In order to request assistance, you must fill out an intake form.




Mail it to:
ACLU of Maine Foundation
121 Middle Street, Suite 301
Portland, Maine 04101

Please expect to wait up 60 days before receiving a response.


Please review this  information before filing a request. Even if your complaint falls within these guidelines, filing a complaint does not guarantee that the ACLU will provide legal assistance. 

The ACLU does not generally accept this kind of case:

  • A person has been fired from a job without a good reason or just cause;
  • Domestic matters (divorce, child custody, wills, etc.);
  • A person is being denied benefits, such as workers' compensation, unemployment benefits, or Social Security;
  • Landlord / tenant disputes;
  • Immigration process matters; and,
  • Criminal cases or complaints about a person's attorney in a criminal case. The ACLU considers accepting criminal cases only in limited instances, such as when a person is being prosecuted for engaging in activity protected by the Constitution.

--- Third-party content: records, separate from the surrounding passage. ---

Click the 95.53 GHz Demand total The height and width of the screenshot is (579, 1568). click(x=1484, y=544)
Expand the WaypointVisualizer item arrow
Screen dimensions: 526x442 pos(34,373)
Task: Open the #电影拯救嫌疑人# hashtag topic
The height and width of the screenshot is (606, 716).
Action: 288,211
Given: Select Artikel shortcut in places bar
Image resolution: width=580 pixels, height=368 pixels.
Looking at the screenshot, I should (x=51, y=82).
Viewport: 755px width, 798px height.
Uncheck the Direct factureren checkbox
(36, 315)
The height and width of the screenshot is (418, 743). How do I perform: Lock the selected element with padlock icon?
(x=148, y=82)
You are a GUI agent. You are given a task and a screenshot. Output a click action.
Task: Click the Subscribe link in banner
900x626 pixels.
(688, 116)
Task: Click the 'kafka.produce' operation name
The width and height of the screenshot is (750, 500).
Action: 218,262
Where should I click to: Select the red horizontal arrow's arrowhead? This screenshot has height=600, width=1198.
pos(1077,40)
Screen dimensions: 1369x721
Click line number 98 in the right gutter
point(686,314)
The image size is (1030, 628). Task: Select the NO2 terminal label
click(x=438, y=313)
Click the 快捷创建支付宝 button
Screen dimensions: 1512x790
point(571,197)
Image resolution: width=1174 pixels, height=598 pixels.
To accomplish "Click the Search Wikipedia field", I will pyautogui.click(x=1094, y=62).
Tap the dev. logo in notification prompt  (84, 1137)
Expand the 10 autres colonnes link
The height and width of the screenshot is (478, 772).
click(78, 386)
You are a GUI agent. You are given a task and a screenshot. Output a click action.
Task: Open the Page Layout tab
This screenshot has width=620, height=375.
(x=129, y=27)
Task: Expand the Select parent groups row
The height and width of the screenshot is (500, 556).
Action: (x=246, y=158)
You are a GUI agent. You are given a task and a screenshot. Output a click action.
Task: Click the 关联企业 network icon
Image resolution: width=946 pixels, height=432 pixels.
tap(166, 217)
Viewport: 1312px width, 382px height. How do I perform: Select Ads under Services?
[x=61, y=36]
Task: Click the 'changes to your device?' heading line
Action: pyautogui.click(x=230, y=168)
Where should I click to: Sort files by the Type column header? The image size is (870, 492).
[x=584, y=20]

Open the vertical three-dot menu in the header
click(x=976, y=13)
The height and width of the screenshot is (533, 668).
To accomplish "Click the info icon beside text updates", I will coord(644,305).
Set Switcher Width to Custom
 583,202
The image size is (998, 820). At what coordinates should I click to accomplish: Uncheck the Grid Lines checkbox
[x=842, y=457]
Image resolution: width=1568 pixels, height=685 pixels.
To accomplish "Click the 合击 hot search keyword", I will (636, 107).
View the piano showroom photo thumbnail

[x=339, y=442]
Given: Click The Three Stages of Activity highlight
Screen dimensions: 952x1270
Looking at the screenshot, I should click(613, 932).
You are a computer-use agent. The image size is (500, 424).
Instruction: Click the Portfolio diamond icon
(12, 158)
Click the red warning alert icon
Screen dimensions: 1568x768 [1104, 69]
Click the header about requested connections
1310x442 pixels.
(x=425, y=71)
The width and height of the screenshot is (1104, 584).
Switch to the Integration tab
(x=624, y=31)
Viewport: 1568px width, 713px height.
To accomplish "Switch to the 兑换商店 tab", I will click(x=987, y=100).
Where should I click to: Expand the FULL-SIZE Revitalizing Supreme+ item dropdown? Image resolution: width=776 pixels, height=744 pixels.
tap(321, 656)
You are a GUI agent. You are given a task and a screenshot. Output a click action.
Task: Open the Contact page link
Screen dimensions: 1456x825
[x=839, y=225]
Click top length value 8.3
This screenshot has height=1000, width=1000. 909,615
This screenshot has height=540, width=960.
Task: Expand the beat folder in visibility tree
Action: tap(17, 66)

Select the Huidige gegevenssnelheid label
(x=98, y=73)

Before accepting a case, the ACLU considers the following:

1. Does the case raise a civil liberties or civil rights issue?

Civil liberties include freedom of speech, press, religion, and association; due process; equal protection; and privacy.  Civil rights include, for example, voting rights; discrimination based on disability, race, sex, sexual orientation, religion or national origin; and police reform. Because of the nature of civil liberties claims, the ACLU only rarely takes a case that does not involve the government.

2. How likely is it that a court will reach the civil liberties issue?

Generally, the ACLU takes cases that do not involve complicated disputes of fact, and prefers cases that involve questions of law only. An example of a factual dispute is an employment discrimination case in which the employer claims he fired the employee because of poor job performance and has credible evidence to support that claim, but the employee disputes the evidence and has credible evidence of her own. Because employment claims are usually very fact dependent, it is not often that the ACLU takes this kind of case.

3. The potential impact, including:

  • Will the case set a civil liberties precedent?
  • Will the case strengthen an existing but ignored precedent?
  • What are the prospects of success and the risks of losing?
  • How likely is the issue to recur?
  • What educational opportunities does the case present?